In the steady-state equilibrium, per capita output (y) and the capital/labor ratio (k) do not change, and total output Y grows at the rate n, the exogenous growth rate of the population and labor force (N). Required gross investment in the steady state will be just enough to cover depreciation (replacement investment) and to equip each new worker with the same amount of capital that existing workers have. Required investment per capita in the steady state is thus (n + d)k, where n is the rate of population growth and d is the depreciation rate. The steady state equilibrium capital/labor ratio k* will be given by sf(k*) = (n + d)k* and steady state output per capita will be y* = f(k*). Because f, the rate of change of output per capita with respect to a change in the capital/labor ratio, is positive but decreasing (an increase in the capital/labor ratio raises output per worker, but not by as much as the previous increase of the same size), if k is initially less than k*, investment and saving will exceed the investment needed to keep k constant, and the capital/labor ratio k will increase until it reaches k*. If k is initially greater than k*, investment and saving will be less than the investment needed to keep k constant, and k will decrease until it is equal to k*.

Solow allowed for neutral technical change by writing the production function as Y = A(t)F(K, N), where A(t) is an index of total factor productivity at time t. By calculating how much growth was due to growth of capital and labor inputs, and subtracting these estimates from the observed growth rate, Solow (1957) obtained a measure of the rate of change of A (the Solow residual), an implicit measure of technical change. Later studies adjusted for improvements in the quality of capital and labor inputs (such as better educated and trained workers), and thus reduced Solow’s high original estimates of how much economic growth was due to technical change.

In the neoclassical growth model, the growth rate is independent of the savings rate, and depends only on population growth and technical change, both taken as determined exogenously outside the model. A higher propensity to save leads to a higher level of output per capita in the steady state, but not a higher steady state growth rate. Faster population growth reduces per capita output and consumption in the steady state.

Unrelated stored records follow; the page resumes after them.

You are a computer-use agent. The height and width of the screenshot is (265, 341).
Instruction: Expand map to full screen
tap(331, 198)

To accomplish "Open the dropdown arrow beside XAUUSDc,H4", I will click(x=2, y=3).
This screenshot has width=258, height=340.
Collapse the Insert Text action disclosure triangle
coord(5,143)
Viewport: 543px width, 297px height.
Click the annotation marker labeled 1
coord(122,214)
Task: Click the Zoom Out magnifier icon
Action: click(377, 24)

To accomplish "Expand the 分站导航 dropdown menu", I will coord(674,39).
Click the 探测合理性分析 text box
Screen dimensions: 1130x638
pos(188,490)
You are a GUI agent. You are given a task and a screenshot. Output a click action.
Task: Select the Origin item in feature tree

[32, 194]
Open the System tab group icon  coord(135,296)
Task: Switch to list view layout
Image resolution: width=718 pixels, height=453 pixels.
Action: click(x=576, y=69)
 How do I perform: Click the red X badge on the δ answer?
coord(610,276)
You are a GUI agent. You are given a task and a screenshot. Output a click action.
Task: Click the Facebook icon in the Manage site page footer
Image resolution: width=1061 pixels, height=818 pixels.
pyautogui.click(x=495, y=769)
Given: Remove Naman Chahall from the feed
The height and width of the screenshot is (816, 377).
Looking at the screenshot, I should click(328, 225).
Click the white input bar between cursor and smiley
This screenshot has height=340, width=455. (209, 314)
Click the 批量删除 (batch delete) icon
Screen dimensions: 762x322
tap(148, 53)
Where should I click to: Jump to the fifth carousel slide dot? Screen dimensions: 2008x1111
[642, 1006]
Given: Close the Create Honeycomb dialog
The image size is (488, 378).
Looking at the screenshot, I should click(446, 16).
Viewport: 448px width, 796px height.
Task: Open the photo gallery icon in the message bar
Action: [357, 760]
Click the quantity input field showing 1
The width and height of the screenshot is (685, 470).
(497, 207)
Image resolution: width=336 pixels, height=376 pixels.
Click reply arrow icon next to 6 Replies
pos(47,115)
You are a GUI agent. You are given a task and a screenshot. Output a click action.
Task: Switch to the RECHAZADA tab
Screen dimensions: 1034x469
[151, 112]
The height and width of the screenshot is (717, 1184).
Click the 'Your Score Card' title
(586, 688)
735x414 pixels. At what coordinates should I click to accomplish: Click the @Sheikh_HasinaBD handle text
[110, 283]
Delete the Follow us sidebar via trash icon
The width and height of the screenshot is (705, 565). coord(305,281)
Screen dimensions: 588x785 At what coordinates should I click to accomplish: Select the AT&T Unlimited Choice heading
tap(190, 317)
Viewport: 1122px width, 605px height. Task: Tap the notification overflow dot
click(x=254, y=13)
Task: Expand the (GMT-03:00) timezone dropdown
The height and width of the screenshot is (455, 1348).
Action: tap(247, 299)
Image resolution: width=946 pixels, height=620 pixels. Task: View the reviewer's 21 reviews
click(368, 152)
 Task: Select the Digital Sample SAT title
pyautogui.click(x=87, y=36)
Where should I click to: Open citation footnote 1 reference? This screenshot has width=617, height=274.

Neoclassical growth theory was sharply criticized by the Cambridge school, building on works on capital accumulation and income distribution by Joan Robinson (1903–1983) and Nicholas Kaldor (1908–1986), both published in 1956 (see Harcourt 1972 on the Cambridge capital controversies between Post-Keynesians at Cambridge University and neoclassical economists, such as Solow, at Massachusetts Institute of Technology). The Cambridge theorists objected to explaining the return on capital by differentiating an aggregate production function with respect to the capital stock K, measured as so many identical machines. They denied the existence of an aggregate production function, and argued that since capital goods are heterogeneous, there is no physical measure of aggregate capital that is independent of prices and rates of return, hence of income distribution (see papers by Robinson, Kaldor, Richard Kahn, and David Champernowne reprinted in Stiglitz and Uzawa 1969).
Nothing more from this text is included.